- WHAT IS BEING ASKED
State how many lines of the entries below hold the word "under"; reply with nothing but the number.

────

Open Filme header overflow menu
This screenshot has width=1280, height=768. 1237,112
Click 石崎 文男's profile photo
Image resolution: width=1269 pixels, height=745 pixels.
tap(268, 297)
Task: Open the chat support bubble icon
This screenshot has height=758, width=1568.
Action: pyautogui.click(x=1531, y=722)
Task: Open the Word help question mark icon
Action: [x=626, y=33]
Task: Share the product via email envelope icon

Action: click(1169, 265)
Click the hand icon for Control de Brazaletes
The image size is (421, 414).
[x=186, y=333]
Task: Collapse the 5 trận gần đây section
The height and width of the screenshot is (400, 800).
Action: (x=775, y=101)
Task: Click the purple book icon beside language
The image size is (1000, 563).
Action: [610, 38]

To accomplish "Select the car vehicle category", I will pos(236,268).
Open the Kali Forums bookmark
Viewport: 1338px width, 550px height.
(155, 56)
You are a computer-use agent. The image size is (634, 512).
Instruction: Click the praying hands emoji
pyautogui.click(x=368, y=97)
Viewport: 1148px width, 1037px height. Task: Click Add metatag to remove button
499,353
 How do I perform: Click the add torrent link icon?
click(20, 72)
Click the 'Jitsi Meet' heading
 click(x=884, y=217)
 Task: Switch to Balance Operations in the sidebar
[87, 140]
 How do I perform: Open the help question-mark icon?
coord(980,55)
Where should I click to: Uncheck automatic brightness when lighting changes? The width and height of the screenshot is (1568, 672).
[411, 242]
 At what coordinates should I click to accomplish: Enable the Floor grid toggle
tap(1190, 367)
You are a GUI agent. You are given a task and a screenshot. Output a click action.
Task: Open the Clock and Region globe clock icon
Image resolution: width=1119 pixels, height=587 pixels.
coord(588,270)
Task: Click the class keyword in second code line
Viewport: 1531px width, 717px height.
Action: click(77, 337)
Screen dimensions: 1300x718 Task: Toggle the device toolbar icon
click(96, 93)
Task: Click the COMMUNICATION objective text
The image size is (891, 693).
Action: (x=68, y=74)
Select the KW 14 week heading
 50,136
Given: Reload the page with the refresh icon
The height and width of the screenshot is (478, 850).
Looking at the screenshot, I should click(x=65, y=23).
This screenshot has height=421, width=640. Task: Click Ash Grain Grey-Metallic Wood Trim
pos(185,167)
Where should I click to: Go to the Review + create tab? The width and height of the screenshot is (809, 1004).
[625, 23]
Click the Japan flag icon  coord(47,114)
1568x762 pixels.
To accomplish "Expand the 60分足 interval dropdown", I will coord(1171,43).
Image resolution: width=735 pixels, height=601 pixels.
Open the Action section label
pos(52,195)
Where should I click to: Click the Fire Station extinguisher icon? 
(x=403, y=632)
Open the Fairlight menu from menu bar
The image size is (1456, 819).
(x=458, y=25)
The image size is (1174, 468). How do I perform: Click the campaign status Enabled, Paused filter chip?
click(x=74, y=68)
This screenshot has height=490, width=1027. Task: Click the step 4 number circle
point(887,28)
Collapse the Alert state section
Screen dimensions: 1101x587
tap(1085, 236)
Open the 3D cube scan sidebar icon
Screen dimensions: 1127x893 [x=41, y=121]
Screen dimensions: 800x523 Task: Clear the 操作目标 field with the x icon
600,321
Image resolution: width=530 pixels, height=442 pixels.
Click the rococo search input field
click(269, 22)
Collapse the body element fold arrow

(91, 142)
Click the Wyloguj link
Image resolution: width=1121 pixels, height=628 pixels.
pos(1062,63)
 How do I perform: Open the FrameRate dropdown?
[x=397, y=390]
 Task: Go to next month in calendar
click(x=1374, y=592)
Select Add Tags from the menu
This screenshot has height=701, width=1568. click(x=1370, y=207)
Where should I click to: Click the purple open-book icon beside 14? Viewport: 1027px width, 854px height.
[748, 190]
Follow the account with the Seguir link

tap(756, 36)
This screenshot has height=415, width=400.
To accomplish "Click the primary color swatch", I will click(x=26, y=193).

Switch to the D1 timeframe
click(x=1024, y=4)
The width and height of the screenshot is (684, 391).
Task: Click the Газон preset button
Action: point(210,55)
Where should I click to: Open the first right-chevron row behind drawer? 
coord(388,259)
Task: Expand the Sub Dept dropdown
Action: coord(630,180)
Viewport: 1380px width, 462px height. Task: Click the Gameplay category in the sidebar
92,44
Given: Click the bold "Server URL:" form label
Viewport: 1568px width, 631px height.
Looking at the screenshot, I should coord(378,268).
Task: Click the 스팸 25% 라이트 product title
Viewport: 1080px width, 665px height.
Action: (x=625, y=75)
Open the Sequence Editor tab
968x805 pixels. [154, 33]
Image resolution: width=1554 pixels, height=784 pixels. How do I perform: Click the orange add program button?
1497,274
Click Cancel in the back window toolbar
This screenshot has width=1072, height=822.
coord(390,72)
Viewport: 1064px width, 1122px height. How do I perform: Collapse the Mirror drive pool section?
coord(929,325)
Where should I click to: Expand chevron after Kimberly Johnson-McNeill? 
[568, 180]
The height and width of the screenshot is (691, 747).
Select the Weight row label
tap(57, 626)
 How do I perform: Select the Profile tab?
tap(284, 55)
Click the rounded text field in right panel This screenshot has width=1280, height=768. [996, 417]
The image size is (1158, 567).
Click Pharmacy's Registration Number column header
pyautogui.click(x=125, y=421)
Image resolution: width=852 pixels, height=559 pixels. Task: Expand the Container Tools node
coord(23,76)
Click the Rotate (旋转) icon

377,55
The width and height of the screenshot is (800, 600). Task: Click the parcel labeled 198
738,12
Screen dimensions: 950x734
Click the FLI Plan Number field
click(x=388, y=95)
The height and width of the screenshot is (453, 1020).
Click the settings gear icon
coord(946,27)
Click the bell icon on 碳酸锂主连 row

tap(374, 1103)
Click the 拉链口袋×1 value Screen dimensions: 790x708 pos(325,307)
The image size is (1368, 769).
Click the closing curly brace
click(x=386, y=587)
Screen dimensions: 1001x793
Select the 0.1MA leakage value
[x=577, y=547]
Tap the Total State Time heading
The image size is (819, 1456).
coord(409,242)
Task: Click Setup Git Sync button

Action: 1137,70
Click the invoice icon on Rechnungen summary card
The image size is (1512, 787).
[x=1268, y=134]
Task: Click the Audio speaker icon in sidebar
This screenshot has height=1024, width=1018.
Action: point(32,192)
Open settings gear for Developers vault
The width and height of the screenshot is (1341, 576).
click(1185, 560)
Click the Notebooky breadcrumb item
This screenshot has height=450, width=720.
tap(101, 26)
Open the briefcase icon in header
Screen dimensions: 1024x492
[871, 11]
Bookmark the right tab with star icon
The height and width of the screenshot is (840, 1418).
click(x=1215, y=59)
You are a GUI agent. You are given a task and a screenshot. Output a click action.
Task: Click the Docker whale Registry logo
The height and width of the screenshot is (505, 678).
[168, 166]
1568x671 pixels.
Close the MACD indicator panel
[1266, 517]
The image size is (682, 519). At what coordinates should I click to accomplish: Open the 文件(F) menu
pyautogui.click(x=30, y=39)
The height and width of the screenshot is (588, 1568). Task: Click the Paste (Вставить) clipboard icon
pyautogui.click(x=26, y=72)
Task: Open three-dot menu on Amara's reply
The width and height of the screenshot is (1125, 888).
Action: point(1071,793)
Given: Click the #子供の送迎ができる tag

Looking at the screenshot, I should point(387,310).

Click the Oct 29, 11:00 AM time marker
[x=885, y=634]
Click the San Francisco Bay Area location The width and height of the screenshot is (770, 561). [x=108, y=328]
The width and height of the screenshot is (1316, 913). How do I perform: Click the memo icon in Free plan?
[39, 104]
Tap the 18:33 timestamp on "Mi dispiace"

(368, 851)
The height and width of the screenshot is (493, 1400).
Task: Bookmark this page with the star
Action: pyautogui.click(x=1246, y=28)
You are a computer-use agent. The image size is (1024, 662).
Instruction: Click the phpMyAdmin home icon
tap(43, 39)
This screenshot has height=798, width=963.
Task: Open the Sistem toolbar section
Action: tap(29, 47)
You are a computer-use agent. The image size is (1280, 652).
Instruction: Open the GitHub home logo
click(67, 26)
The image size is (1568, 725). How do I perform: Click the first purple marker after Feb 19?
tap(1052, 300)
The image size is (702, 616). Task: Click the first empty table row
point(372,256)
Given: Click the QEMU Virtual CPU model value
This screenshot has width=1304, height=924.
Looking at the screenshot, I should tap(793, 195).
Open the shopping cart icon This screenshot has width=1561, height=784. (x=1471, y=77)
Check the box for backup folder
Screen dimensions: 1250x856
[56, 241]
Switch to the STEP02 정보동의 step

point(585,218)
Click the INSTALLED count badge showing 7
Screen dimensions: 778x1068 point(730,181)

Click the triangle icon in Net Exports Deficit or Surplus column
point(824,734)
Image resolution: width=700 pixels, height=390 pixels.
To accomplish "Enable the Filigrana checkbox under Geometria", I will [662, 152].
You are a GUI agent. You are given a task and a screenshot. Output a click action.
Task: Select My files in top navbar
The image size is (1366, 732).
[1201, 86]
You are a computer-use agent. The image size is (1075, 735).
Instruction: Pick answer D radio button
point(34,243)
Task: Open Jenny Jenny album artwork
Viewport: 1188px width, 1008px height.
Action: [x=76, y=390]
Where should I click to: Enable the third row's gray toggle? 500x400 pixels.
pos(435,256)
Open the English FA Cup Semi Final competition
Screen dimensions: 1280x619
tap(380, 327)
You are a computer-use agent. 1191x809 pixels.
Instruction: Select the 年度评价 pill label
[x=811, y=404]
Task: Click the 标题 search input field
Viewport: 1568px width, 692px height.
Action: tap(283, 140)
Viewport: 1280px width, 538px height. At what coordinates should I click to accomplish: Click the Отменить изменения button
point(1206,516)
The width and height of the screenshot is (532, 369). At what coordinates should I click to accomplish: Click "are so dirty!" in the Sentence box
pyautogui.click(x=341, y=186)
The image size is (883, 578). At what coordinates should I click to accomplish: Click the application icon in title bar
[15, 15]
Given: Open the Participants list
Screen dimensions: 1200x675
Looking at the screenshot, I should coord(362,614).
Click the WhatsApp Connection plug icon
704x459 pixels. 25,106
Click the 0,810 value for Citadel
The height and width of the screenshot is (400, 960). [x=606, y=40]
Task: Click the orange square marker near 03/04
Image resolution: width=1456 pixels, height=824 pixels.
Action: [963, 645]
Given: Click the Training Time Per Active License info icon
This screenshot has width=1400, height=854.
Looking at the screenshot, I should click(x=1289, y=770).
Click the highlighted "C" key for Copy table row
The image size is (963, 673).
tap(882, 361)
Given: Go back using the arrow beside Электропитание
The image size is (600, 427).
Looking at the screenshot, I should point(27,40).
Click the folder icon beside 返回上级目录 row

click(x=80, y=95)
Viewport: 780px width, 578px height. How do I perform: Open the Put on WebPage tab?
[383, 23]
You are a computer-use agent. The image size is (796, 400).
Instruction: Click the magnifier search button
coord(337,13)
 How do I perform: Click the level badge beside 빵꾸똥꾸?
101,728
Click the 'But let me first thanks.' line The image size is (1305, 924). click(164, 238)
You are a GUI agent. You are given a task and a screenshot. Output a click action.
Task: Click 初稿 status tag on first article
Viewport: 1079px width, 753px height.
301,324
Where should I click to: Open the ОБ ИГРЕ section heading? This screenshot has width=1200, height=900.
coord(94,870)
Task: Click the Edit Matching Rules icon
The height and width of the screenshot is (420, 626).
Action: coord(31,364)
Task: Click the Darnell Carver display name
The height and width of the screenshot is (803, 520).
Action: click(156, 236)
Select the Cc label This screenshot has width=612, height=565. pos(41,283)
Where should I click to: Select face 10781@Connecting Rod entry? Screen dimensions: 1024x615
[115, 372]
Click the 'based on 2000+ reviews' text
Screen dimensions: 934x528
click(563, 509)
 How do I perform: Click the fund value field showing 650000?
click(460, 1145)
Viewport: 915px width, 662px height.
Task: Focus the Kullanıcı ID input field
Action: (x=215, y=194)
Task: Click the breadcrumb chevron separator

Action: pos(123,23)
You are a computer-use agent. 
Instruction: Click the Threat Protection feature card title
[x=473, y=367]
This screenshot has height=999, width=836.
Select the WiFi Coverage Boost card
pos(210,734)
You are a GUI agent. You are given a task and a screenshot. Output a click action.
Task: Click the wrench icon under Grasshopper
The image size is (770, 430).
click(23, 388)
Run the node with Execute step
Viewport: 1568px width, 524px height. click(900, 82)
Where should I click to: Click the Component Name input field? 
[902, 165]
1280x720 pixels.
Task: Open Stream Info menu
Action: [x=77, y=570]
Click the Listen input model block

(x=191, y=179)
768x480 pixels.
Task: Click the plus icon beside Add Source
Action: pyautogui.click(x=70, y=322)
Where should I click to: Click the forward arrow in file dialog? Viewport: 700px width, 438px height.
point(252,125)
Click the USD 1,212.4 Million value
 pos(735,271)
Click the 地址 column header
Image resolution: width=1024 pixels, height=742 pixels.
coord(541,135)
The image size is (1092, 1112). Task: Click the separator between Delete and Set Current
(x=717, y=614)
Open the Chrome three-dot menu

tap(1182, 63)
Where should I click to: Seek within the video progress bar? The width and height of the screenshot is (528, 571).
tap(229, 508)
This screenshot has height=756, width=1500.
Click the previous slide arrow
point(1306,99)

────

- RESPONSE AREA
2